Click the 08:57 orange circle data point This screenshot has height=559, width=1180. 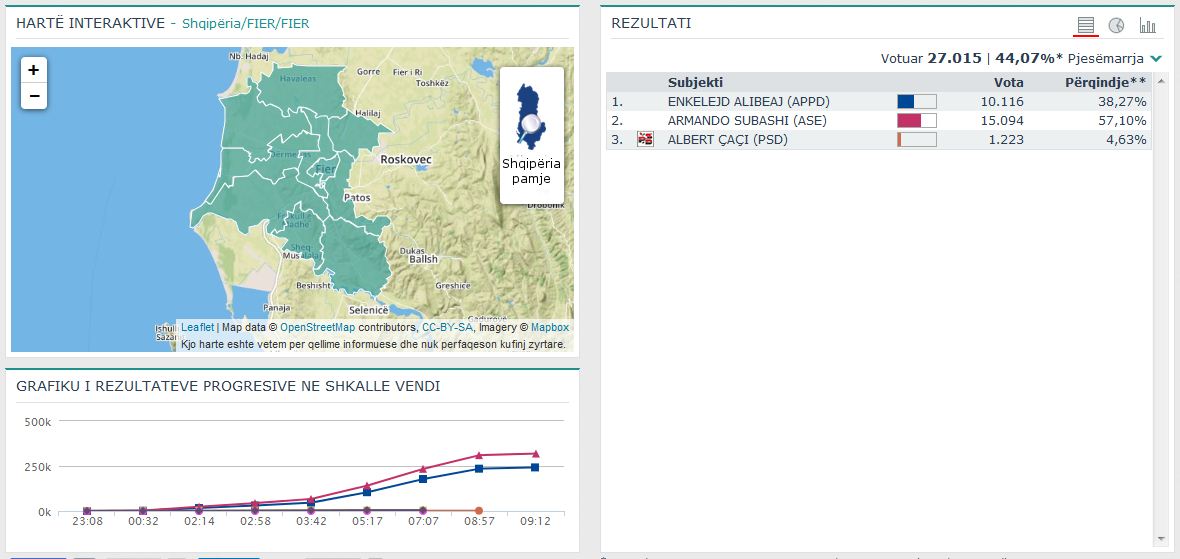[479, 511]
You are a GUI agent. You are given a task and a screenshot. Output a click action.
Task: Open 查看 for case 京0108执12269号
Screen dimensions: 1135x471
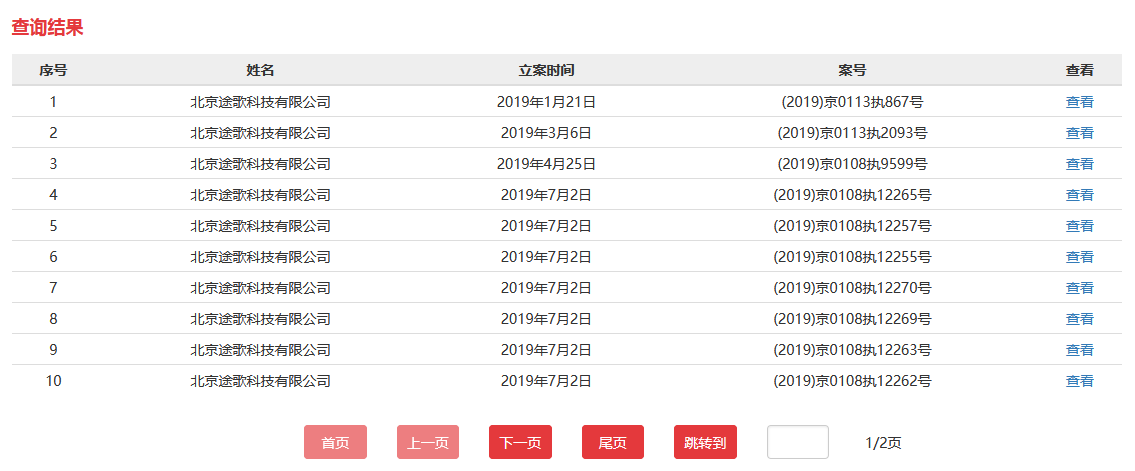(1079, 318)

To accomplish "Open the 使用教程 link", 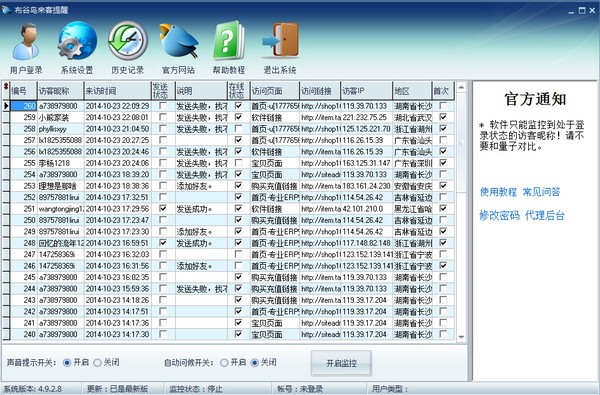I will click(498, 192).
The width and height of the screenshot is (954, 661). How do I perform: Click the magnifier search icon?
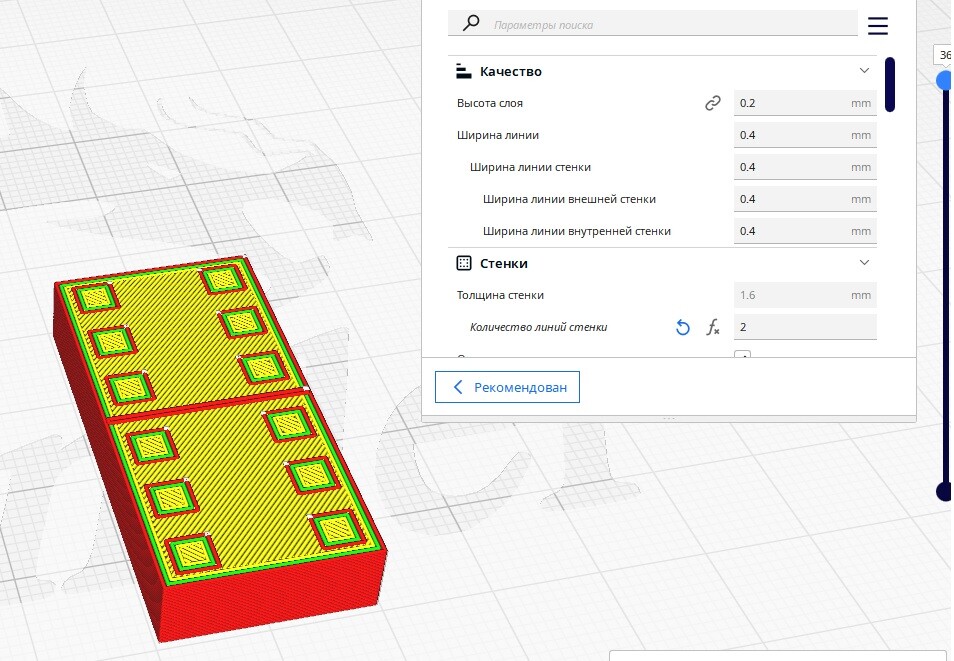click(471, 23)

┄┄┄┄┄┄┄┄┄┄

• _Work task_: Only exact duplicates of the lines from the one containing "The width and" through the final line of the entries, both included, are needed, with pictures left out.

• _Response area_:
The width and height of the screenshot is (954, 661). How do I perform: Click the magnifier search icon?
click(471, 23)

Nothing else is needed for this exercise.